Attorney Clint Campion spoke to reporters Wednesday on behalf of his client, Iditarod musher Dallas Seavey, who is responding to reports that some of his dogs tested positive for a banned drug after the 2017 Iditarod Trail Sled Dog Race.
An attorney for four-time Iditarod champion Dallas Seavey says an investigation by a Louisiana-based toxicologist proves the musher did not dope his sled dogs during the 2017 race to Nome.
Clint Campion, who is representing the musher, called a press conference in Anchorage on Wednesday morning to give the results of the toxicologist's analysis. He said it concluded someone gave Seavey's dogs the prohibited drug two to four hours after the team finished last year's Iditarod in second place, not while they were on the trail.
"The goal of today is to restore Dallas' reputation and remove the cloud of suspicion that's been over his head for the last five months," Campion told reporters.
For months, Seavey has waged a public battle against Iditarod race officials over his sled dogs' drug tests. He hired a public relations firm as well as Campion, a former Anchorage district attorney, to help.
After the press conference Wednesday, the Iditarod Trail Committee, which stages the annual race, released a statement that said it was reviewing the new information from Campion and would request any documents from Seavey's team to investigate further.
"We look forward to saying more once we have had an opportunity to do so," the statement said.

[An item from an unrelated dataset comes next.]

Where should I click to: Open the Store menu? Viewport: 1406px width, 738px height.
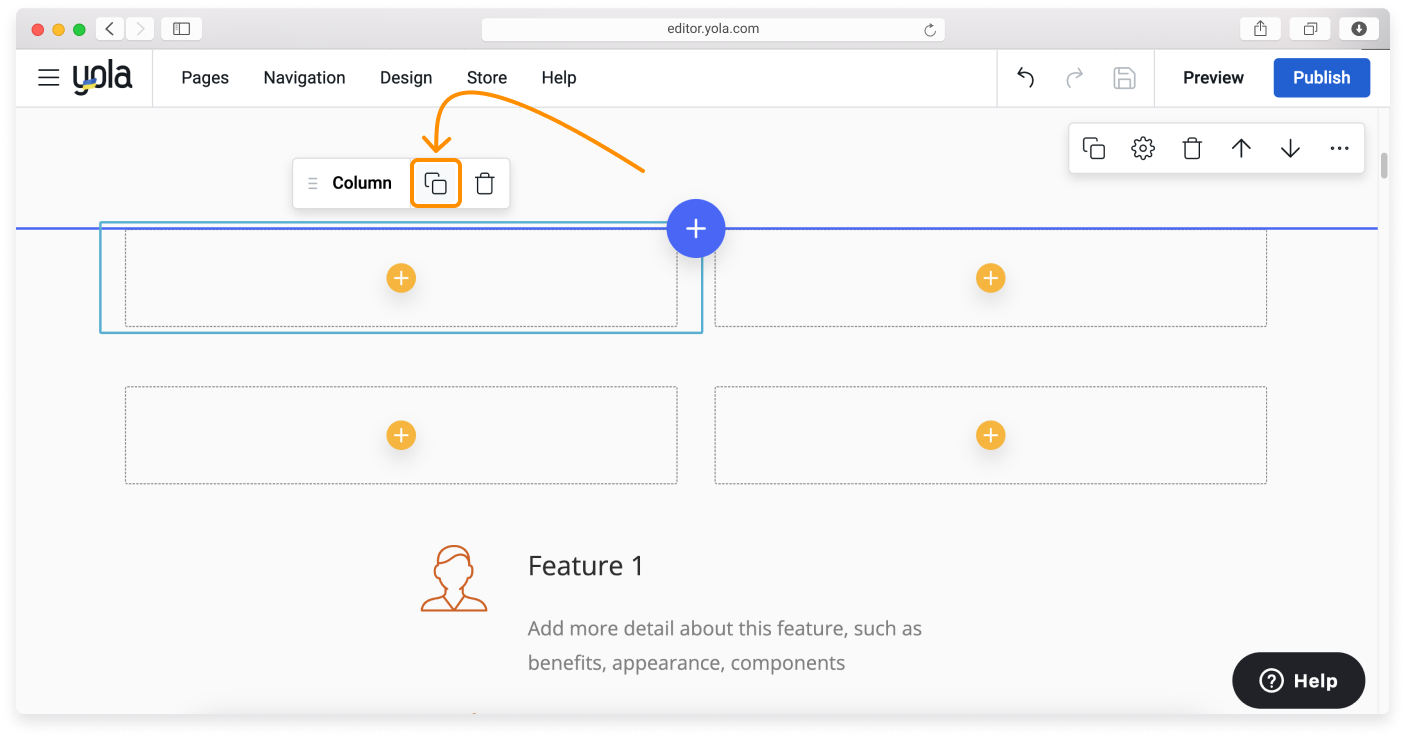coord(487,78)
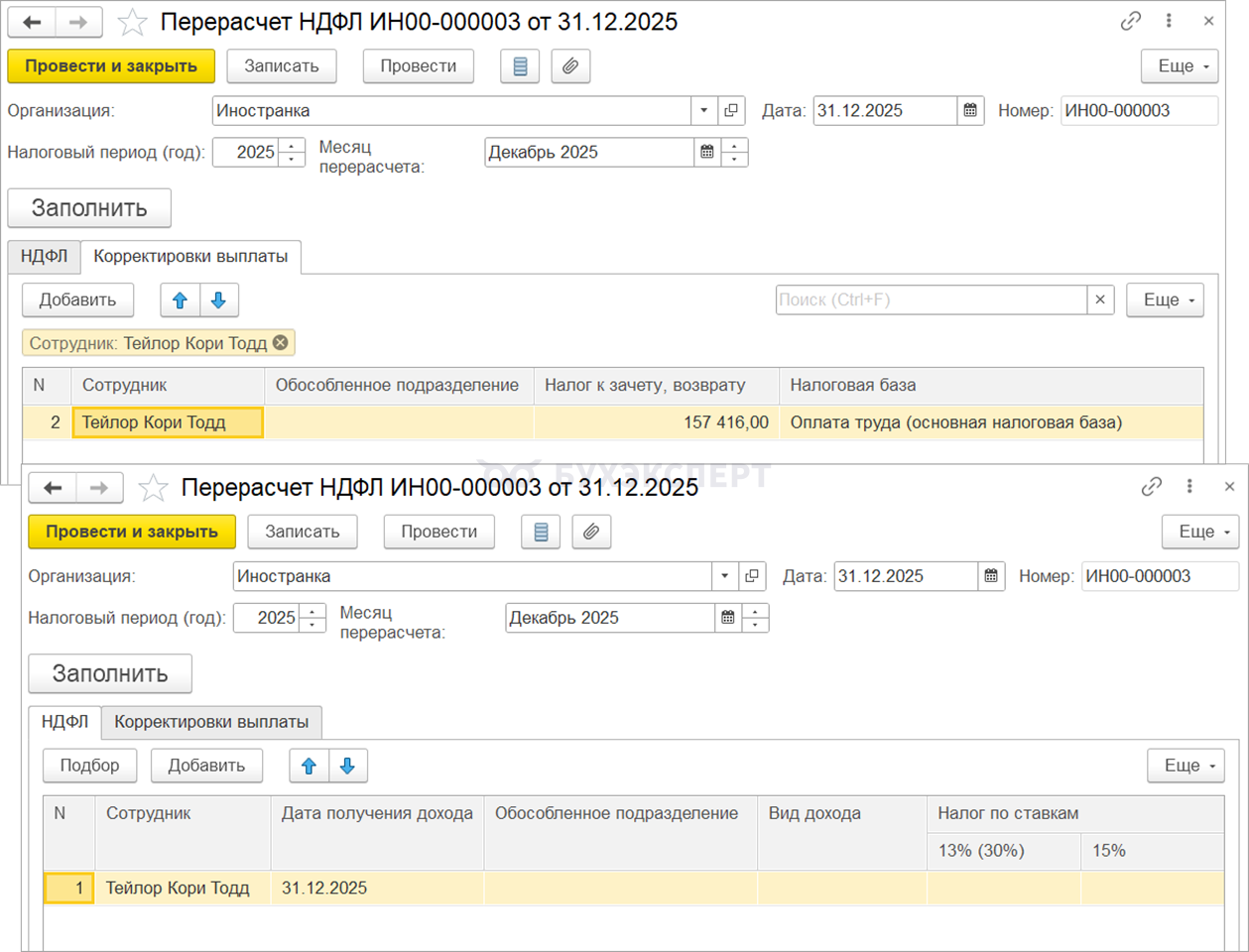Click the favorite star icon in the upper window
Image resolution: width=1249 pixels, height=952 pixels.
click(132, 22)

The committee also said it wanted to re-emphasize it did not blame Seavey for his dogs' positive drug tests and would continue to not speculate on what led to the results.
The committee did not respond to any additional questions Wednesday.

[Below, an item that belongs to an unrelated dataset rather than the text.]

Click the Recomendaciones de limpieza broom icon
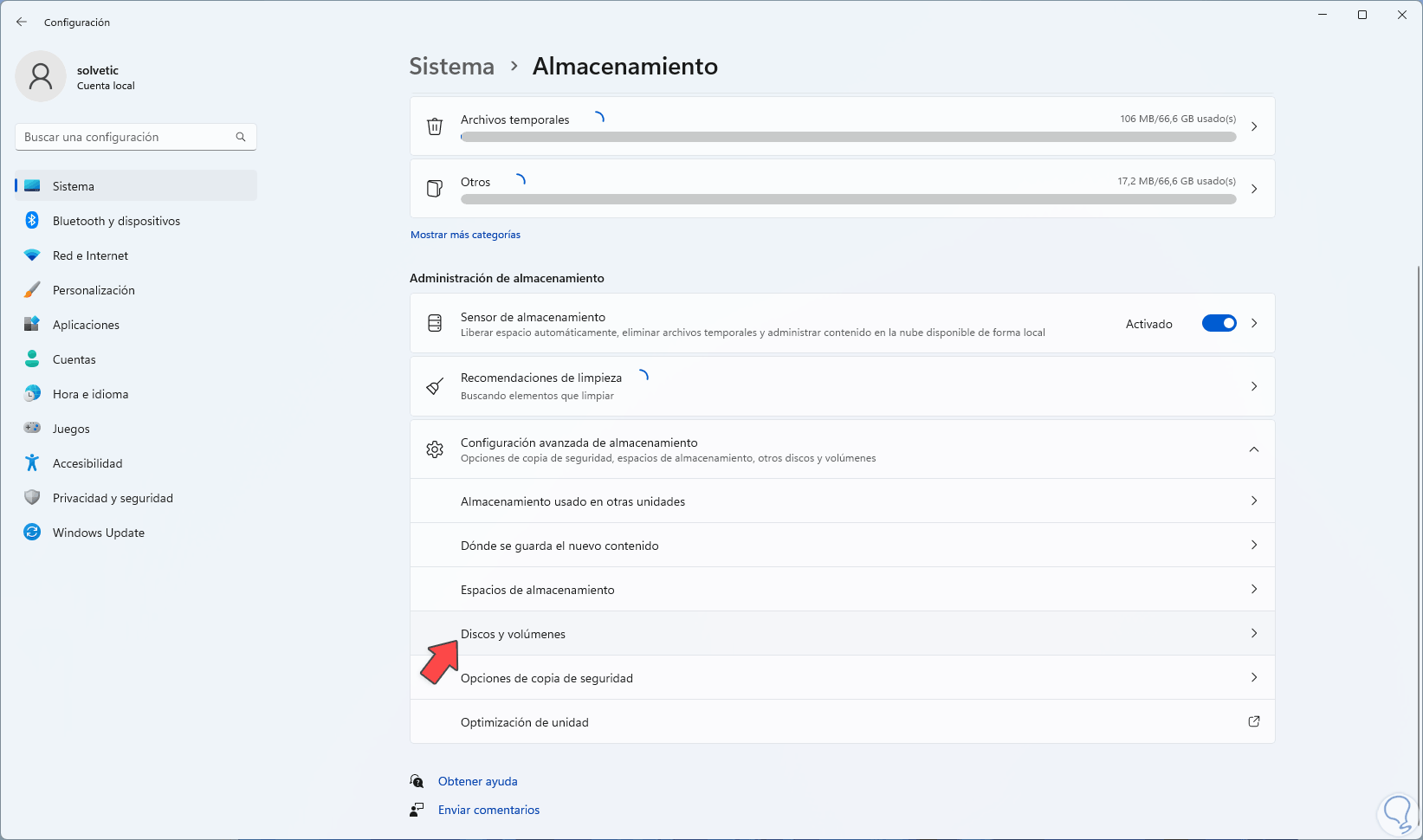 [x=435, y=386]
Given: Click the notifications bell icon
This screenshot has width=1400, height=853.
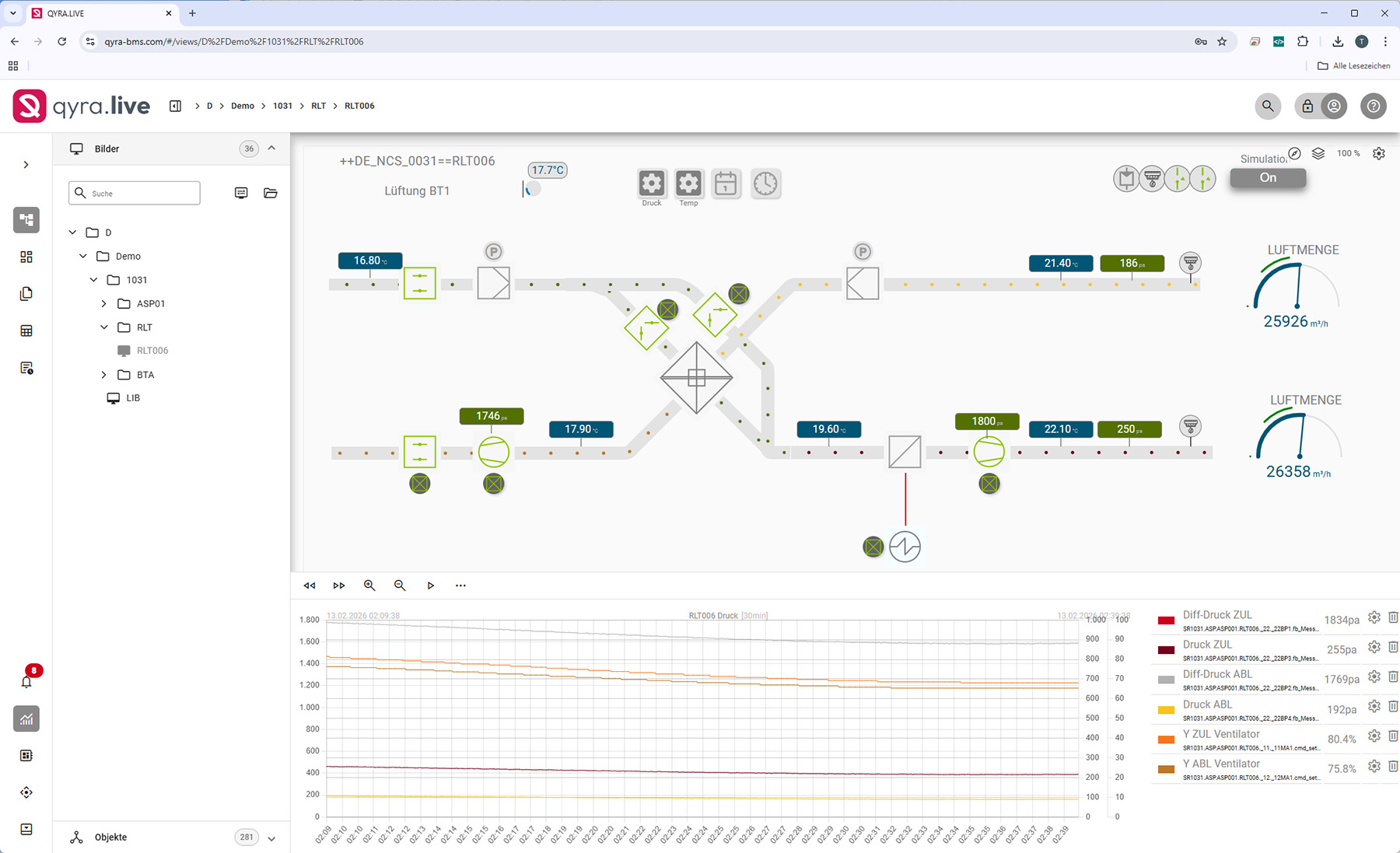Looking at the screenshot, I should click(26, 682).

The drug test controversy that pinned Seavey against Iditarod officials started publicly in October.
Over a few weeks that month, Iditarod officials announced that urine samples taken from four of Seavey's dogs six hours after they finished the 2017 Iditarod tested positive for tramadol, a painkiller prescribed to both dogs and humans that the race prohibits. It was the first time the Iditarod ever announced dogs had failed a drug test.

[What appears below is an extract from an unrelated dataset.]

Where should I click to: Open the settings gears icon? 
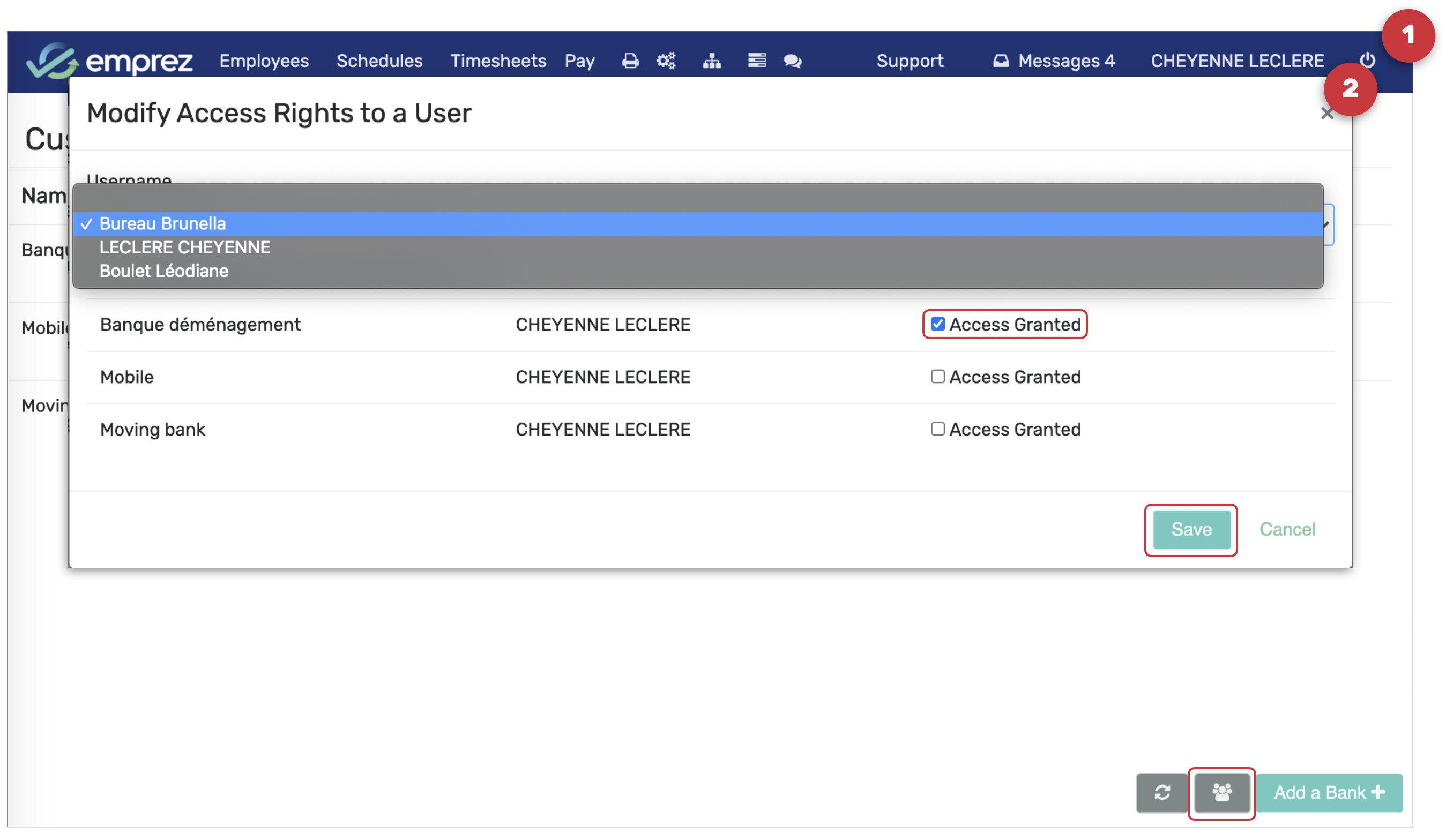click(666, 61)
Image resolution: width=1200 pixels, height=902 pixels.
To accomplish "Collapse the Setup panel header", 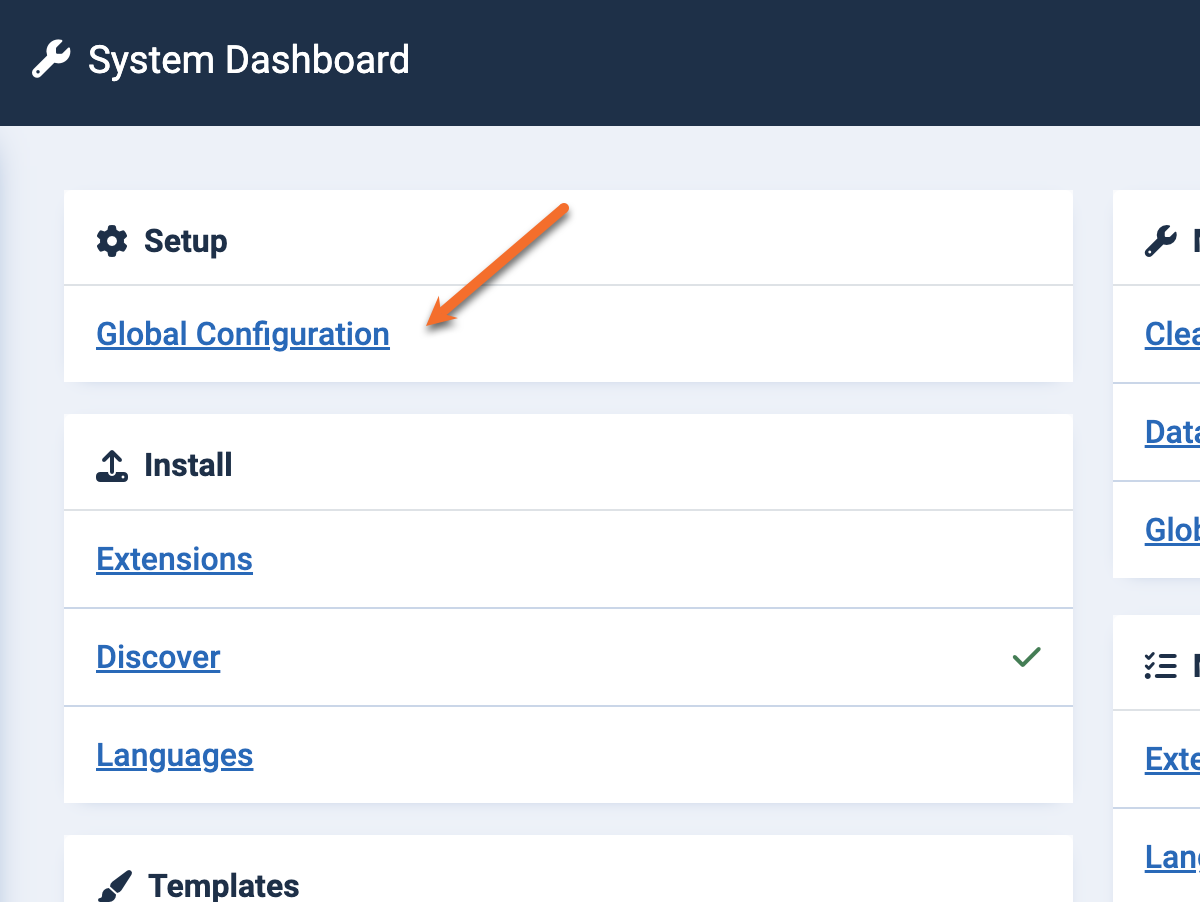I will pyautogui.click(x=186, y=240).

[Confused about the Iditarod drug controversy? Here's what happened — and what we still don't know]
Seavey vehemently denied giving his dogs any prohibited drugs. In protest of the Iditarod's handling of the test results, he withdrew from the 2018 race. He announced he would launch his own investigation into the drug tests.
Iditarod race officials said they couldn't penalize Seavey for the positive test results because they couldn't prove he gave the drug to his dogs. They changed the race rules, holding mushers strictly liable for positive drug tests in the future.
In October, the committee said that based on the test results, Seavey's dogs could have ingested the tramadol anywhere from right before they were tested in Nome to 15 hours before that, putting the team at White Mountain, 77 miles from the finish line.
The Louisiana-based toxicologist, Dr. Patricia Williams, said she disputes that wide window of time based on her review of information provided by the Iditarod and her analysis of the ratio of the parent drug tramadol to metabolites found in Seavey's dogs' urine samples.
Williams said she is a board-certified toxicologist who traveled to Alaska with her grandchildren last year for the Iditarod's ceremonial start in Anchorage.
She said she later heard about the drug test controversy and offered to provide an additional analysis of the results, eventually connecting with the Seaveys.
She said she told them, "I'll look at it and I'll call it like it is." She said she provided the analysis "pro bono."
In a statement Wednesday, Campion summarized the toxicologist's preliminary findings in three main points:
— Tramadol was administered to four of Seavey's dogs two to four hours after Seavey finished the 2017 Iditarod.
— The dosing of Seavey's dogs "supports intentional doping of his dogs by an unknown third party."
— "The administration of tramadol to Seavey's dogs after the 2017 Iditarod was potentially harmful to his dogs and would not have provided any competitive advantage to Seavey."
"These facts constitute clear and convincing evidence that Seavey did not dope his dogs," the statement said.
Campion said it's unknown who gave tramadol to Seavey's dogs, but says it was not Seavey or his handlers. He said Seavey was not in the Nome dog lot the night of the drug testing. He had handlers there, Campion said, but it's possible the dogs were alone for a period of time.
Campion contends that the Iditarod should have never publicly released Seavey's name.
Race officials should have completed an internal investigation and if they couldn't prove Seavey violated race rules, his name should have remained confidential, Campion said. Even though race officials have not penalized the musher, they have tarnished his reputation and made him a "scapegoat" in the drug testing controversy, he said.
Campion said Seavey wants the Iditarod to clear his name.
Seavey is currently in Norway preparing for the Finnmarksløpet, Europe's longest sled dog race, which starts March 9.